I attach to a Unix computer via an SSH link and also open an SSH-ftp
client to copy files back and forth.
1. Set several alias's on the Unix computer (depends on your Unix shell).
In the Korn shell, the .profile file contains:
alias fs='fromstaden'
alias rev='reverse -NOCOMPLEMENT g'
alias fbs='bestfit -MATRIX =comp -PAIR=0.25"
2. Create a file with all known edited mRNA sequences in tandem. The T.
brucei file "tbseqs.txt" can be obtained at the following site:
http://dna.kdna.ucla.edu/trypanosome/tbedseqs.txt (the edited mRNAs
are in tandem, with the locations of each gene shown at the top. The inserted
U's are inlower case.) Change the file
name to "fb" and copy to the Unix computer.

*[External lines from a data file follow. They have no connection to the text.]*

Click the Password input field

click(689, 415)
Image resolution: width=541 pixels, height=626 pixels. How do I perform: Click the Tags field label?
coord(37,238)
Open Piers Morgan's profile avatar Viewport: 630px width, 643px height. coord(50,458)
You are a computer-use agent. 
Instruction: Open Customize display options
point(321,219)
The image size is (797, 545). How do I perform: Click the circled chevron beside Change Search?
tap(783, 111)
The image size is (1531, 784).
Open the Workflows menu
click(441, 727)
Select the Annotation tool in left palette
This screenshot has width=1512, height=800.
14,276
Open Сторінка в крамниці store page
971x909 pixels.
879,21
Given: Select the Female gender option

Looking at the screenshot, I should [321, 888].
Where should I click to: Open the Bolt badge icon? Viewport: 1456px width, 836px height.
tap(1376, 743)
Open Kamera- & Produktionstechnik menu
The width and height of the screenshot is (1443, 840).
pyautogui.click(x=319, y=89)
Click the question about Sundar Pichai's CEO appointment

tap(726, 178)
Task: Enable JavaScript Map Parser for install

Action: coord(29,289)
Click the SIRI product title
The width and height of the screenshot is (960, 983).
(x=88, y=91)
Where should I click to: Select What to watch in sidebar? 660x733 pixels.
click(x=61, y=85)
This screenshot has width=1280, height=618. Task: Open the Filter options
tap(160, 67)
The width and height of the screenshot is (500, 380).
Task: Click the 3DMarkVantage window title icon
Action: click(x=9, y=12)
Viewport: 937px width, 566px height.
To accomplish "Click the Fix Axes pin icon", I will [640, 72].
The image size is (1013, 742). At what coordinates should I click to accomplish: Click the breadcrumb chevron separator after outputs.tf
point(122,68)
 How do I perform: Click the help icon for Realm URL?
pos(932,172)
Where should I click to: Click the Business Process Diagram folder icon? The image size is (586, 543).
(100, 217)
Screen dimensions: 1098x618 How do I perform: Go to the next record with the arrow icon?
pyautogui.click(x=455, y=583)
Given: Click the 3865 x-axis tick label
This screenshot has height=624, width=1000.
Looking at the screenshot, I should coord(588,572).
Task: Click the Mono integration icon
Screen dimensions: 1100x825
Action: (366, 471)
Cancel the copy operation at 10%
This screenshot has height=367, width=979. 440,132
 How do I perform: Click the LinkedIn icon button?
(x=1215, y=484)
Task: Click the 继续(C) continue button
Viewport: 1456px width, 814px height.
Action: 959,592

3. Create several text files with the minicircle sequence. If you
identify the CSB-3 conserved sequence (ggggttggtgta) on the
minicircle, this identifies the polarity and relative location of
putative gRNA gene(s). In the case of T. brucei minicircles, you can also locate the conserved RUA-1 inverted
repeat seq which usually is located in front of each gRNA gene. Cut out three
sequences from the minicircle, each encompassing a putative gRNA gene region and create
text files. Leishmania and Crithidia minicircles have a single gRNA gene. T.
cruzi minicircles have four gRNA genes located between the four conserved
regions.
You can convert any format to raw text format by using the READSEQ program
at
http://www-bimas.cit.nih.gov/molbio/readseq/ . Copy to the Unix
computer.
4. Run "fs" to change the minicircle sequence format to GCG format. Save file as "g".
5. Run "rev" to reverse but not complement the "g" sequence.
6. Run "fbs" to do a local “Bestfit” alignment of the reversed minicircle
sequence against the edited mRNA sequences, using a matrix (called
"comp")((http://dna.kdna.ucla.edu/trypanosome/comp.txt).
) to look for G-U base pairs in addition to the normal base pairs. The first
file to compare is "fb" and the second is "g". The output file is "fb.pair".
7. Run "CAT fb" to see the alignments and to identify any potential gRNA
sequences. The specific gene can be located from the file header of
"fb" as shown below:
ND8 1-574
ND9- 575-1221
ND7- 1222-2467
CO3 - 2468- 3437
CYb- 3438-4589
A6 - 4590-5409
CO2 - 5410-6041
MURF2 - 6042-7132
CR4 - 7133-7700
ND3 - 7701-8165
RPS12 - 8166-8490
8. Change name of fb.pair to “sequence name”.pair and copy to the local
computer.
Use this to identify the edited gene involved and the location of the gRNA. Be sure to reverse (and not complement) the putative gRNA sequence before searching the minicircle. One easy way to do this is to use the freeware program “ApE”.